Source data:
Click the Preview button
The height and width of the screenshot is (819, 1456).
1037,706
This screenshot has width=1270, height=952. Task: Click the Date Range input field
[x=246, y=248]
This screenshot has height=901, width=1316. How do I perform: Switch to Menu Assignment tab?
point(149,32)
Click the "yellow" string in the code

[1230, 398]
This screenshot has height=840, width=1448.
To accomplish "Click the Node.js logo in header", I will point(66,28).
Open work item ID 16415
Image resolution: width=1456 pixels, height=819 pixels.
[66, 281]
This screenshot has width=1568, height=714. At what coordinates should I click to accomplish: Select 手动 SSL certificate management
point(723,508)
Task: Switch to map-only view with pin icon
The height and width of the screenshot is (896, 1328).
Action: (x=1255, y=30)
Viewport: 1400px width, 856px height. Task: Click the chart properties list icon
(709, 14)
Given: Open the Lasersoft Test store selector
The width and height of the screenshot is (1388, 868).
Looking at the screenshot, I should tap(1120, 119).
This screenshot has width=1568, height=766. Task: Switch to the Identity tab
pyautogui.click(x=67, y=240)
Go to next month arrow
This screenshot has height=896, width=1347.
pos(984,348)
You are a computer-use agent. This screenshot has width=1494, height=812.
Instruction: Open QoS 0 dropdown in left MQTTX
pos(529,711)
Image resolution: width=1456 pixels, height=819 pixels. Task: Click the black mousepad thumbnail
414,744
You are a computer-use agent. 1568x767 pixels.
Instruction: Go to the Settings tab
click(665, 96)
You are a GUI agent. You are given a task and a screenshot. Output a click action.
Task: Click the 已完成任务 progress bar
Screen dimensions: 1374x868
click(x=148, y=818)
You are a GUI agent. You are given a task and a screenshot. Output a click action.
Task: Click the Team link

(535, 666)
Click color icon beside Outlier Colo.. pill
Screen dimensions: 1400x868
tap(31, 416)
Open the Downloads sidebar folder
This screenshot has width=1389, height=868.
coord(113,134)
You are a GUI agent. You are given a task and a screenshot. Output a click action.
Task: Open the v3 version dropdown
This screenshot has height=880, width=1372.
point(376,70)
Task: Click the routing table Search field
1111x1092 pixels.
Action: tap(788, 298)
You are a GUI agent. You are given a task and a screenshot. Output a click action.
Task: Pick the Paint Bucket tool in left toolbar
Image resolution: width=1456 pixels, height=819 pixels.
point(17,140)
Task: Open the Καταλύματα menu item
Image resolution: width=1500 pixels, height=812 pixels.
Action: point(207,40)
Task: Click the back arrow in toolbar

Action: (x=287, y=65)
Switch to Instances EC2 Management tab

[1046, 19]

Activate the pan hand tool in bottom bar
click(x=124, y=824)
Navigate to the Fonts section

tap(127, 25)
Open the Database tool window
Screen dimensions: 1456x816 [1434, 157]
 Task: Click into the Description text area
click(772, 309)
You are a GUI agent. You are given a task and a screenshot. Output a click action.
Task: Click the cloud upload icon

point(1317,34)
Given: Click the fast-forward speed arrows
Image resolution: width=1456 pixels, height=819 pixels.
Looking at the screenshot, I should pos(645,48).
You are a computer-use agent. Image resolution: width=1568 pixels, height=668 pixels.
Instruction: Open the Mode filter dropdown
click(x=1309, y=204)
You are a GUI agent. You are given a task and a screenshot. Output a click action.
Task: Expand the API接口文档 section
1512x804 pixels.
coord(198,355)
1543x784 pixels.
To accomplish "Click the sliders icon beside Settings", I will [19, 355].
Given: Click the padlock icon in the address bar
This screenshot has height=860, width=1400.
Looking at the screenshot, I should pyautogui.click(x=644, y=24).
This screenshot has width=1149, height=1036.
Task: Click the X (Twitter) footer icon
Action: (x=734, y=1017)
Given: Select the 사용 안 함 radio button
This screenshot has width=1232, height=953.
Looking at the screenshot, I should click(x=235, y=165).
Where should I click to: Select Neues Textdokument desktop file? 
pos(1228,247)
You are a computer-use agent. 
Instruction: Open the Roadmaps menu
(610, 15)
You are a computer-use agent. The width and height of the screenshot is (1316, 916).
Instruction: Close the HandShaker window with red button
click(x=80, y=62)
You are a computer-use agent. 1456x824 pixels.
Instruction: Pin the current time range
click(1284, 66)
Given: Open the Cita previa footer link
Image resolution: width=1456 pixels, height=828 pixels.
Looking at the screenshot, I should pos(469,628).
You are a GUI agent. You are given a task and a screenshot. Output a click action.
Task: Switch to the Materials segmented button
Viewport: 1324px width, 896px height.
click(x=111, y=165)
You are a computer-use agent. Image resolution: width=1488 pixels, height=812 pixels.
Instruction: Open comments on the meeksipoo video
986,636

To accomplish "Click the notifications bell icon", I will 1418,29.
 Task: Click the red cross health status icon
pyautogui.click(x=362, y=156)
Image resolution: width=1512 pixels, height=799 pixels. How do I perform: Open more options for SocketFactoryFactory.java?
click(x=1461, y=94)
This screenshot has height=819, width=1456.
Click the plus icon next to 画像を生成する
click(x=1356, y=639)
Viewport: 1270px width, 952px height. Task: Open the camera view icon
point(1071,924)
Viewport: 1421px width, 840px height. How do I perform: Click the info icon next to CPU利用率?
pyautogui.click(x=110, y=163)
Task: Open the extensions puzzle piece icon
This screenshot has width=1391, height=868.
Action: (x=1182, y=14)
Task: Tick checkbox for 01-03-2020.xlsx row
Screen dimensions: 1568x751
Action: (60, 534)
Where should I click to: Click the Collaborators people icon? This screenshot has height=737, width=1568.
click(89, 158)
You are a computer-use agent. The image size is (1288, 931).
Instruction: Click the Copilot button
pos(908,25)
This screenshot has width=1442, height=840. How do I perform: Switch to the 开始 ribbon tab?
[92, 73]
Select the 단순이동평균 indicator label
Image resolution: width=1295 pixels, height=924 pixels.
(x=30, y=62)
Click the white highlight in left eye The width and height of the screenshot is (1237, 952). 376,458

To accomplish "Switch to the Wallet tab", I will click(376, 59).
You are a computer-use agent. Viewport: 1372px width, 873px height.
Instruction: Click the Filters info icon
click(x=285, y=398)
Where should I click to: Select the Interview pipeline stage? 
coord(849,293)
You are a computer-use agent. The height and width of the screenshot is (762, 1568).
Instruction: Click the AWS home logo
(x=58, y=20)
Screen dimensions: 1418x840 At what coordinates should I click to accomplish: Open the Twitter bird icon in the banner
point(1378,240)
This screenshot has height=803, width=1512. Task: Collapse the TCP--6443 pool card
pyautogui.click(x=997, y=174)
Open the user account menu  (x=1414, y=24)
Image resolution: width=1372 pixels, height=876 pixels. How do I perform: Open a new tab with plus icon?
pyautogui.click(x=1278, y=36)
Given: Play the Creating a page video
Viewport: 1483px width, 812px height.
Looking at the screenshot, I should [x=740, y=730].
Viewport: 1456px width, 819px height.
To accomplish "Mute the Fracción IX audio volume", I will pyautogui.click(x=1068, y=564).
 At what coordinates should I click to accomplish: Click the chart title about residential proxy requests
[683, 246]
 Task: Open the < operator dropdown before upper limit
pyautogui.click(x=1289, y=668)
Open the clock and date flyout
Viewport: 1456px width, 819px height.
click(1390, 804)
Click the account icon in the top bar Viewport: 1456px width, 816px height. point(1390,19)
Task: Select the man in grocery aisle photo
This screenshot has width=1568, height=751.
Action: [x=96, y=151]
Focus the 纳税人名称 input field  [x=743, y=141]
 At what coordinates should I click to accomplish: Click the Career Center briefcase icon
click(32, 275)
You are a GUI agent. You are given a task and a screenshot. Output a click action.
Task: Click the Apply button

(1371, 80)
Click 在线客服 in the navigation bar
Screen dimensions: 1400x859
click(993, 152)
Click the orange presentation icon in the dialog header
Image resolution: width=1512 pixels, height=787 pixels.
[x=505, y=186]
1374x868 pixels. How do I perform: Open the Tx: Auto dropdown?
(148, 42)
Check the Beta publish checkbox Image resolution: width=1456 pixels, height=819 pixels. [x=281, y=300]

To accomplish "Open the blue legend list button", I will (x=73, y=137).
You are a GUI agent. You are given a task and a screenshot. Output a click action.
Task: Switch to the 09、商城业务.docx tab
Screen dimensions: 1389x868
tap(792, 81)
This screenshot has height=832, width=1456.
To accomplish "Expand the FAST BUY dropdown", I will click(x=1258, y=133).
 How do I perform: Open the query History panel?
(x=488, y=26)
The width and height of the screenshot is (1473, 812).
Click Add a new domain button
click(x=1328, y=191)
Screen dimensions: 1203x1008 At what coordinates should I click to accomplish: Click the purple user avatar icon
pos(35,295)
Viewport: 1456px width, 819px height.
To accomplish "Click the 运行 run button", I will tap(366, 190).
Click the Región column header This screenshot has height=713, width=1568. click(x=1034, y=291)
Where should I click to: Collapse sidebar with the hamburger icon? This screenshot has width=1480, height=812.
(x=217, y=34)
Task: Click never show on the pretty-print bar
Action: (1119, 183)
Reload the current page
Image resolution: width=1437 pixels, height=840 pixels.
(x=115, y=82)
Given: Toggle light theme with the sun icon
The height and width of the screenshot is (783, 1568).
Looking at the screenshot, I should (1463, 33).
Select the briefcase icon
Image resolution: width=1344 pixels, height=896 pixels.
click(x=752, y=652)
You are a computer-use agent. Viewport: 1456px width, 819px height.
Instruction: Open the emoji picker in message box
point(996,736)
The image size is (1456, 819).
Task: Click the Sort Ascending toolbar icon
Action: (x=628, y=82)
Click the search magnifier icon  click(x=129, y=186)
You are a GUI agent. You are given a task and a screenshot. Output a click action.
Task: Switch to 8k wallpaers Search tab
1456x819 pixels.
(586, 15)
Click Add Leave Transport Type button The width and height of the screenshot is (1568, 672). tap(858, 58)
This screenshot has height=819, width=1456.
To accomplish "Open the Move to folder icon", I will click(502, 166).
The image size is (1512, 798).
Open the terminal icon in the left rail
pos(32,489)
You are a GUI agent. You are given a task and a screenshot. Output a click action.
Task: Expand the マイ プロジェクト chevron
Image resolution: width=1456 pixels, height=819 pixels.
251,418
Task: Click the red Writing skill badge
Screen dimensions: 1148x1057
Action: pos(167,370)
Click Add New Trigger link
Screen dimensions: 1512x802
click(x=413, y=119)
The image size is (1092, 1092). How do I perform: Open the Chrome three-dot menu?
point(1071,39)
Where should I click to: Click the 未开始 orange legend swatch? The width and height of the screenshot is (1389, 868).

What the exercise asks:
Quote the listing above, but only from the line that shows "Image resolution: width=1512 pixels, height=799" through the line that shows "You are a computer-use agent. The image".

Answer area:
Image resolution: width=1512 pixels, height=799 pixels. How do I perform: Open more options for SocketFactoryFactory.java?
click(x=1461, y=94)
This screenshot has height=819, width=1456.
Click the plus icon next to 画像を生成する
click(x=1356, y=639)
Viewport: 1270px width, 952px height. Task: Open the camera view icon
point(1071,924)
Viewport: 1421px width, 840px height. How do I perform: Click the info icon next to CPU利用率?
pyautogui.click(x=110, y=163)
Task: Open the extensions puzzle piece icon
This screenshot has width=1391, height=868.
Action: (x=1182, y=14)
Task: Tick checkbox for 01-03-2020.xlsx row
Screen dimensions: 1568x751
Action: (60, 534)
Where should I click to: Click the Collaborators people icon? This screenshot has height=737, width=1568.
click(89, 158)
You are a computer-use agent. The image size is (1288, 931).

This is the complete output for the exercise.